TASK PROMPT
Once a line is found to contain "dark", copy it out of the listing.

MATERIAL FOR THE TASK
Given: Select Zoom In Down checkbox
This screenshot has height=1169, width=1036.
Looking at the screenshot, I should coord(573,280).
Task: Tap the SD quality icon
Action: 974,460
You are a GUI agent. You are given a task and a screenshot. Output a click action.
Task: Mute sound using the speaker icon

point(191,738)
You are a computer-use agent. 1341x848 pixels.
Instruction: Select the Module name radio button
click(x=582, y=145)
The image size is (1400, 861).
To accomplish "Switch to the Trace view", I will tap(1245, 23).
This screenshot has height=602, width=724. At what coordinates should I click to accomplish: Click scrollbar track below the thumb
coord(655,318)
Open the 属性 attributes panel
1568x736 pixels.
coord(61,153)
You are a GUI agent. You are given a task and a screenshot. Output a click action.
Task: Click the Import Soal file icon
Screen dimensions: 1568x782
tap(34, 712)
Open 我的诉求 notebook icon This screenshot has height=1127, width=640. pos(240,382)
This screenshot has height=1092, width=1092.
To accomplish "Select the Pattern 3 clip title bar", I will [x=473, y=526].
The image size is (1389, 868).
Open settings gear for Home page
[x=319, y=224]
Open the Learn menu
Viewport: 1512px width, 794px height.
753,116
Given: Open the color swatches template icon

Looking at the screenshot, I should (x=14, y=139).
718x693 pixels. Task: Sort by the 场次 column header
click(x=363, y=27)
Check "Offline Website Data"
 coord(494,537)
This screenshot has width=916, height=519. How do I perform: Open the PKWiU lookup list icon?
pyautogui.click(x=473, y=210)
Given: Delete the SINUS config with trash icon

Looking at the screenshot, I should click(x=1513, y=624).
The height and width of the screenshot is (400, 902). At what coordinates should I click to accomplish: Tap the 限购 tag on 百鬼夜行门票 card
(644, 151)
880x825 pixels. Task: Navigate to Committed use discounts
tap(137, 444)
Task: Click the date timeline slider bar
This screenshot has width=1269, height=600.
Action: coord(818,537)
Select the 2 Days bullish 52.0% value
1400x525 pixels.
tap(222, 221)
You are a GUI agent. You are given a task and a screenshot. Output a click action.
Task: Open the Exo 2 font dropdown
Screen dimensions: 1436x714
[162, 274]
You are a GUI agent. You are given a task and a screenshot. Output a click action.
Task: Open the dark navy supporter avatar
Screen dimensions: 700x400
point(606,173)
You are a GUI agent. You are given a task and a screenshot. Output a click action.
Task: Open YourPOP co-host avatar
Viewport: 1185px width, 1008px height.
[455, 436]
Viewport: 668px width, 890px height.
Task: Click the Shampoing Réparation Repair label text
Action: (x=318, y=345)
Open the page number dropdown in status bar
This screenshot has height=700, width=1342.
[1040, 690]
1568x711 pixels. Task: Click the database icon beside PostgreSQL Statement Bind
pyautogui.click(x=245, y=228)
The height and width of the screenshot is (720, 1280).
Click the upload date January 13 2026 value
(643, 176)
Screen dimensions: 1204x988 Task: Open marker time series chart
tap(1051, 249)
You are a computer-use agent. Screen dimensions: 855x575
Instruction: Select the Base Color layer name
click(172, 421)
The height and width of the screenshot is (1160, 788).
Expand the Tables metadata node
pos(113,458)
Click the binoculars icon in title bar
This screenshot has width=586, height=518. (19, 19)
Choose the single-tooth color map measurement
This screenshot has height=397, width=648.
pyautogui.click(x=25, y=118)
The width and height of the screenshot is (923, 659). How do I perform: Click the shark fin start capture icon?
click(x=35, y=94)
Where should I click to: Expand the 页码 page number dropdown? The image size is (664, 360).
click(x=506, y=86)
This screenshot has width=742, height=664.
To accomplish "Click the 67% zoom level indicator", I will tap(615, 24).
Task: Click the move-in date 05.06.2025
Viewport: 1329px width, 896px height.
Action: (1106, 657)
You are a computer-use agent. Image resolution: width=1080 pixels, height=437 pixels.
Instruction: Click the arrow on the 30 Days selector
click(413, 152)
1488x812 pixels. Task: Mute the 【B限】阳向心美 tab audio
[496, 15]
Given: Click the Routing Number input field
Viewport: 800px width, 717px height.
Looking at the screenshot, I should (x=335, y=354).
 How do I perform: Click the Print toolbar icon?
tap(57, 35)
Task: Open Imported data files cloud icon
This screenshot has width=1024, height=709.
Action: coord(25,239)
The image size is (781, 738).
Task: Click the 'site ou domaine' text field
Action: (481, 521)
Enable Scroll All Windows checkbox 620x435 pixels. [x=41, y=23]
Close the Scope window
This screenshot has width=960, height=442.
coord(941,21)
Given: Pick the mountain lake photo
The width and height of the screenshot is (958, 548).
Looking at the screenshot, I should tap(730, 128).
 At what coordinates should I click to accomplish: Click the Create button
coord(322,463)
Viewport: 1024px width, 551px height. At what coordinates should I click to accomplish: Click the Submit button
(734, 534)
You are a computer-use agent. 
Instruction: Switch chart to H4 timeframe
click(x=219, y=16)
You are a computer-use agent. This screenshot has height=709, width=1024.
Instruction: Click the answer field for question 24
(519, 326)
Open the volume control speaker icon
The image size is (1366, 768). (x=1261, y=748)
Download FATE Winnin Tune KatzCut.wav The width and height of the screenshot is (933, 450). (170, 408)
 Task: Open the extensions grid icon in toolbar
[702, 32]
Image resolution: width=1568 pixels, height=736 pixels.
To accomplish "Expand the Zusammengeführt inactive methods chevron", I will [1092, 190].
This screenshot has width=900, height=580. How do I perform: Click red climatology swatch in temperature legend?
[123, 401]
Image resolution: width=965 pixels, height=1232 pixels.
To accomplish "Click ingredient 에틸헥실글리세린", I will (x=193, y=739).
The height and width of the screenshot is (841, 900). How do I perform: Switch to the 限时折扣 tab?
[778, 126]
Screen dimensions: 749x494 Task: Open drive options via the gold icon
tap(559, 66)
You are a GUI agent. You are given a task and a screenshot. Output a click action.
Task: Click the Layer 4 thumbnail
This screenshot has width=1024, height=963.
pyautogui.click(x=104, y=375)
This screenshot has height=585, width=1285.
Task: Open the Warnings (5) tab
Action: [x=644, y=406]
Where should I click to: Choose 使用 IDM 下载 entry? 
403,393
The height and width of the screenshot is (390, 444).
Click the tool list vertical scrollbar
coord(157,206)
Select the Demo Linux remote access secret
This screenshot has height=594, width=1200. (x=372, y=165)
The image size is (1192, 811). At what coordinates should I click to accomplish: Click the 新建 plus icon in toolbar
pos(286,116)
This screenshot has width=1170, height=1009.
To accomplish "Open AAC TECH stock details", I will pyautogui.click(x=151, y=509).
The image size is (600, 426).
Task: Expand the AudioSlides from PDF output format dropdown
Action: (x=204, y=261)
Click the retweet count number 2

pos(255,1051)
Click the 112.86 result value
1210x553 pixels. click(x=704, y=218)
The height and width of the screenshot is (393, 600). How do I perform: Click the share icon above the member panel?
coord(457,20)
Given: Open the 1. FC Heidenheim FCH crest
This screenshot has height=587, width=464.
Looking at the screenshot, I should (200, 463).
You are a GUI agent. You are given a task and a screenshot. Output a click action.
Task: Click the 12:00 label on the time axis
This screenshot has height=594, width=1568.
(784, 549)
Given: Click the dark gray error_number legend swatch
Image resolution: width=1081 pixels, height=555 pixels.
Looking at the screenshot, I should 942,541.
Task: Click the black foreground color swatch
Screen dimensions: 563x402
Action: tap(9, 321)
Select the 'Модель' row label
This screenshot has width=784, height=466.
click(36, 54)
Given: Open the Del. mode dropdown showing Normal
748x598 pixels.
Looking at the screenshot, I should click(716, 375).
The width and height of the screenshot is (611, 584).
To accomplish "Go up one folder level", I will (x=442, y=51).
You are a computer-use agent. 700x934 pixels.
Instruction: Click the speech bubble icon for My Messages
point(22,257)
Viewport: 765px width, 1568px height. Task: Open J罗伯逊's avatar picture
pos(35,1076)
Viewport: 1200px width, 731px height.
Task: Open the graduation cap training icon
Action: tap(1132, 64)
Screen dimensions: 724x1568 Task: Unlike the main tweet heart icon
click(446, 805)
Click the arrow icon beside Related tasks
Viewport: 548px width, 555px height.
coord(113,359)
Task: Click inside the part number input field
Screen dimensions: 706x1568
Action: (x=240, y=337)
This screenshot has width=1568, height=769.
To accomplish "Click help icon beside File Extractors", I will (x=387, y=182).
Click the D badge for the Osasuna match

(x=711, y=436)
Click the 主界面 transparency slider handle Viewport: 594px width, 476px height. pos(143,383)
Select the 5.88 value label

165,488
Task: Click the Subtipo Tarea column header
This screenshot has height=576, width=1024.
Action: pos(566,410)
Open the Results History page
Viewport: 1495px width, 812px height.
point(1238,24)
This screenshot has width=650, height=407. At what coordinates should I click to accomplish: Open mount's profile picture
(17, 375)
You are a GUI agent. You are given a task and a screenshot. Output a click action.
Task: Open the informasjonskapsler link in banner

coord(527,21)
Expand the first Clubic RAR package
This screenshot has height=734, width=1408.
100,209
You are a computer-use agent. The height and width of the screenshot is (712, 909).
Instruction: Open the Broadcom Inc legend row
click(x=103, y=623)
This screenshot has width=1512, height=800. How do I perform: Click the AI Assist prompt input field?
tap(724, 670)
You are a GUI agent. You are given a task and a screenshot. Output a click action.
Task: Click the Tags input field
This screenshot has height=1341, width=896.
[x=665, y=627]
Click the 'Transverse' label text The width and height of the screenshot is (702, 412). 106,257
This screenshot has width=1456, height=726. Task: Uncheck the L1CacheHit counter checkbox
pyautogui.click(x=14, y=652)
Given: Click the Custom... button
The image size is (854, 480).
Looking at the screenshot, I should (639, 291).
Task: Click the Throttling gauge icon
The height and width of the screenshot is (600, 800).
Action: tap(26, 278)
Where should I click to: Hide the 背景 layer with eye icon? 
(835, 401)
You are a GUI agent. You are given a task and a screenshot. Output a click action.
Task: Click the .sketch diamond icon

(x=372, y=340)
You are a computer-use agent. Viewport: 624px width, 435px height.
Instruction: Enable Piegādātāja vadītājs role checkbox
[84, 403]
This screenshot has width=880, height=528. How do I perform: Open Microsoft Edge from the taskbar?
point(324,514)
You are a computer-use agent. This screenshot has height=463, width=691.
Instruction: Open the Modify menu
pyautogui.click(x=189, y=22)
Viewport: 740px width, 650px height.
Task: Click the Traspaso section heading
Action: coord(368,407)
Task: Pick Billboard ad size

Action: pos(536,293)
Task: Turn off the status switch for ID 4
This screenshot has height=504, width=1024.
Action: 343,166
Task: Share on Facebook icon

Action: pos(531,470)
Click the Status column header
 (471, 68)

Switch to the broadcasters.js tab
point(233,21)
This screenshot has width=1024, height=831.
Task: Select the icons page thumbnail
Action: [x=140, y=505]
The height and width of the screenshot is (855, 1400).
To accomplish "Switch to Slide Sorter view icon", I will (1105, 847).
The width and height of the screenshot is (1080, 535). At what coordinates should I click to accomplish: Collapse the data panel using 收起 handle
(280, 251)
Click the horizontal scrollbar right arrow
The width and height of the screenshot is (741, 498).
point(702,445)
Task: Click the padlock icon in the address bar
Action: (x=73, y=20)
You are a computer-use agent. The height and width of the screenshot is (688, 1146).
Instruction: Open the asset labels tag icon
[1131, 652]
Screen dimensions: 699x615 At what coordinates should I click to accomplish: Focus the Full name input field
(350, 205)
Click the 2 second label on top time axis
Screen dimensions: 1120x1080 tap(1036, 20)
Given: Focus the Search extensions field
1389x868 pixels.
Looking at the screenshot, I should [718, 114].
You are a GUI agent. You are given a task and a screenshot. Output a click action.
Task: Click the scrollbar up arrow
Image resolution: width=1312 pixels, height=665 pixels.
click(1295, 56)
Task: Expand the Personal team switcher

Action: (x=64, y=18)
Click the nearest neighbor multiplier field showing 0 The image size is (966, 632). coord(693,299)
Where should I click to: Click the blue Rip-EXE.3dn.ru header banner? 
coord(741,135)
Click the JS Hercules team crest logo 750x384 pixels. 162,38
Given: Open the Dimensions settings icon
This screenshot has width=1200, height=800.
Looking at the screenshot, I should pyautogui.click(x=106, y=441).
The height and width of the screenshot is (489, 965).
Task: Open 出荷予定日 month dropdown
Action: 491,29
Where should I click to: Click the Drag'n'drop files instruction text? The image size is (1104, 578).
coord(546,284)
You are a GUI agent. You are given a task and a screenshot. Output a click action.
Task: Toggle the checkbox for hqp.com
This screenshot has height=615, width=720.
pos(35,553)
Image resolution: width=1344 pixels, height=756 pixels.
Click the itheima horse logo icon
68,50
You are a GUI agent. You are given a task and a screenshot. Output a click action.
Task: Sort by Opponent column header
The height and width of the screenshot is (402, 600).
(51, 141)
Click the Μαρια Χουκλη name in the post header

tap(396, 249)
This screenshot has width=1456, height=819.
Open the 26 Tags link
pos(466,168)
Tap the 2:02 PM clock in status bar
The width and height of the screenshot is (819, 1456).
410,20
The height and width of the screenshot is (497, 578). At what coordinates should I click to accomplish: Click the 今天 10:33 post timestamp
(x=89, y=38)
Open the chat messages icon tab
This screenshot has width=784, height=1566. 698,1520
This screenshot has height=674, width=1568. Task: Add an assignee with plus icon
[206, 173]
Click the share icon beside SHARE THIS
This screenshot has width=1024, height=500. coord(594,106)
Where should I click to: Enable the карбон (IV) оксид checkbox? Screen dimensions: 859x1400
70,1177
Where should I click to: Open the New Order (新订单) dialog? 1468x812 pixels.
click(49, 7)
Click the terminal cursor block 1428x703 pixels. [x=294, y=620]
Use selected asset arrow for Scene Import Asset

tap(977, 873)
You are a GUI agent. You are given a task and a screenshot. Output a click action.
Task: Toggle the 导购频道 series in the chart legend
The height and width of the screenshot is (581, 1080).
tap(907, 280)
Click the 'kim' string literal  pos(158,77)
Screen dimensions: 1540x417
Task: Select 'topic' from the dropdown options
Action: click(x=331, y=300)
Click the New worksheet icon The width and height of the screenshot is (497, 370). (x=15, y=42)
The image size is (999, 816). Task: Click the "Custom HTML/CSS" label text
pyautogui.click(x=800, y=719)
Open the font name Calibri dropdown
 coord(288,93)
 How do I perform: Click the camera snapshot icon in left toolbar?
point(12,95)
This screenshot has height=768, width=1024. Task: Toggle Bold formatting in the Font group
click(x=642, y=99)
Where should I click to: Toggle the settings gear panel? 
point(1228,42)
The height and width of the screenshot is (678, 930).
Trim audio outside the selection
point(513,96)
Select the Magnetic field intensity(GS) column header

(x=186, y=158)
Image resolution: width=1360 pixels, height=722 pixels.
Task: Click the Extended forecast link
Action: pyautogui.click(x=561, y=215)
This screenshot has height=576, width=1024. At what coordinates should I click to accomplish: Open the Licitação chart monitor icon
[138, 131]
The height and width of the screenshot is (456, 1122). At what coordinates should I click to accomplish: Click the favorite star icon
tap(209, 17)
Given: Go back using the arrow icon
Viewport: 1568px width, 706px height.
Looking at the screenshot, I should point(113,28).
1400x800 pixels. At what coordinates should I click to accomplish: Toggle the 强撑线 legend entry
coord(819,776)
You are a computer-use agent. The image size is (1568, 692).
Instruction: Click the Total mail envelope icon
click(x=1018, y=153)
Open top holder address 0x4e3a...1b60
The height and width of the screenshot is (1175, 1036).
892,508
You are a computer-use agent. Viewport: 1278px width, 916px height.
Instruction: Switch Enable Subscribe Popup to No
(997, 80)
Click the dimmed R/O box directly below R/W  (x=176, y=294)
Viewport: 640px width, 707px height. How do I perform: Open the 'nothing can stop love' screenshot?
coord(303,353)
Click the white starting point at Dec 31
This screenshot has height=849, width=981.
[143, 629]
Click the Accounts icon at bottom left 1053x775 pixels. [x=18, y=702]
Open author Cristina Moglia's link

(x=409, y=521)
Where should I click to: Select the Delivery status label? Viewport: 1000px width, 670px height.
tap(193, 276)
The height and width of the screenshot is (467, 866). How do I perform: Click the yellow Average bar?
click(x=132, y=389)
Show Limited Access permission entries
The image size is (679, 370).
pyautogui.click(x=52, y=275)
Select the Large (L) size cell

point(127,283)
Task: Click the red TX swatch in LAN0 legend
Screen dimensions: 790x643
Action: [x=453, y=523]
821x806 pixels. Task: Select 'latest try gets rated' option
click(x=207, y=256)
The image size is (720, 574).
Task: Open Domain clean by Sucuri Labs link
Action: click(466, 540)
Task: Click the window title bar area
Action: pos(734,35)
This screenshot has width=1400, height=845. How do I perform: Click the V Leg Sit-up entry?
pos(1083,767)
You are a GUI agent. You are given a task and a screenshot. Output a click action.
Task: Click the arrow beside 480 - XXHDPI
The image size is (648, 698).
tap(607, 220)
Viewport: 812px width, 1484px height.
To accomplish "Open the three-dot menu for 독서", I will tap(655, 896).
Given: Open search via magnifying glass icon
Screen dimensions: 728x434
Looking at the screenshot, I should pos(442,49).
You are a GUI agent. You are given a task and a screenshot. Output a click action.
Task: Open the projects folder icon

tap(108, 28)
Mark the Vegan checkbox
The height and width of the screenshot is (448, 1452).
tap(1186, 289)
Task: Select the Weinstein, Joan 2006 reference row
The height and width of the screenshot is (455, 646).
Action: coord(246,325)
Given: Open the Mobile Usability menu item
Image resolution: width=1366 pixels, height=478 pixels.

TASK OUTPUT
Task: Open the dark navy supporter avatar
Given: Click the dark gray error_number legend swatch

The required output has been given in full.